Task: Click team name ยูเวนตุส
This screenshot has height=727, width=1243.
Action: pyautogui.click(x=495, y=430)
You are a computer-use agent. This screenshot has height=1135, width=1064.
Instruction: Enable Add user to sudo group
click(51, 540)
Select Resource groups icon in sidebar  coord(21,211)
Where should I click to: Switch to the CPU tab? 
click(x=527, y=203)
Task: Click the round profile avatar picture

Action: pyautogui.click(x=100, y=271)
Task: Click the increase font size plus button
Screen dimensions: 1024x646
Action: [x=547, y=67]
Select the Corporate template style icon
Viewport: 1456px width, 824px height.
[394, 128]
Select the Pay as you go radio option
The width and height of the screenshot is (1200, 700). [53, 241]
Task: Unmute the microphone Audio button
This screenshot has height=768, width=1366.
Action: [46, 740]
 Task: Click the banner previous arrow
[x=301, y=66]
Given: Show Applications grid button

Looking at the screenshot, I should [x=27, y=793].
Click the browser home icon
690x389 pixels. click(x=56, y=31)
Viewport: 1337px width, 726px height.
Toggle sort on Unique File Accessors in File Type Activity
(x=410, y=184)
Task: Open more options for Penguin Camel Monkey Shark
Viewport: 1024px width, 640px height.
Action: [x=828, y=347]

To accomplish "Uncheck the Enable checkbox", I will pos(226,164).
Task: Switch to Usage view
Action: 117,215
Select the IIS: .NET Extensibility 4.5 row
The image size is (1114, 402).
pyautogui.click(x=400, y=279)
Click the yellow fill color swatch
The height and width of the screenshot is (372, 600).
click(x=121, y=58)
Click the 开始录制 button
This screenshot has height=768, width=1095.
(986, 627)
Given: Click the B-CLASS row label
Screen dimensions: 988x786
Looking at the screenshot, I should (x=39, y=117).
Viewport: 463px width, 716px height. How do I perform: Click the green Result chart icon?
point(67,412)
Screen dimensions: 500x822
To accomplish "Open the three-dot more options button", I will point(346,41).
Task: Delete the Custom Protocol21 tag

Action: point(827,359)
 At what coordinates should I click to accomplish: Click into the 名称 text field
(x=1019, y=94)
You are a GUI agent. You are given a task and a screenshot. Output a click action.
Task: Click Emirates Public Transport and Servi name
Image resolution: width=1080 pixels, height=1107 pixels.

——

* Task instructions
Copy out all of the data above word for word, with nothing changed, added, or left out.

* Written answer
Task: Click team name ยูเวนตุส
This screenshot has height=727, width=1243.
Action: pyautogui.click(x=495, y=430)
You are a computer-use agent. This screenshot has height=1135, width=1064.
Instruction: Enable Add user to sudo group
click(51, 540)
Select Resource groups icon in sidebar  coord(21,211)
Where should I click to: Switch to the CPU tab? 
click(x=527, y=203)
Task: Click the round profile avatar picture

Action: pyautogui.click(x=100, y=271)
Task: Click the increase font size plus button
Screen dimensions: 1024x646
Action: [x=547, y=67]
Select the Corporate template style icon
Viewport: 1456px width, 824px height.
[394, 128]
Select the Pay as you go radio option
The width and height of the screenshot is (1200, 700). [53, 241]
Task: Unmute the microphone Audio button
This screenshot has height=768, width=1366.
Action: [46, 740]
 Task: Click the banner previous arrow
[x=301, y=66]
Given: Show Applications grid button

Looking at the screenshot, I should [x=27, y=793].
Click the browser home icon
690x389 pixels. click(x=56, y=31)
Viewport: 1337px width, 726px height.
Toggle sort on Unique File Accessors in File Type Activity
(x=410, y=184)
Task: Open more options for Penguin Camel Monkey Shark
Viewport: 1024px width, 640px height.
Action: [x=828, y=347]

To accomplish "Uncheck the Enable checkbox", I will pos(226,164).
Task: Switch to Usage view
Action: 117,215
Select the IIS: .NET Extensibility 4.5 row
The image size is (1114, 402).
pyautogui.click(x=400, y=279)
Click the yellow fill color swatch
The height and width of the screenshot is (372, 600).
click(x=121, y=58)
Click the 开始录制 button
This screenshot has height=768, width=1095.
(986, 627)
Given: Click the B-CLASS row label
Screen dimensions: 988x786
Looking at the screenshot, I should (x=39, y=117).
Viewport: 463px width, 716px height. How do I perform: Click the green Result chart icon?
point(67,412)
Screen dimensions: 500x822
To accomplish "Open the three-dot more options button", I will point(346,41).
Task: Delete the Custom Protocol21 tag

Action: point(827,359)
 At what coordinates should I click to accomplish: Click into the 名称 text field
(x=1019, y=94)
You are a GUI agent. You are given a task and a screenshot. Output a click action.
Task: Click Emirates Public Transport and Servi name
Image resolution: width=1080 pixels, height=1107 pixels.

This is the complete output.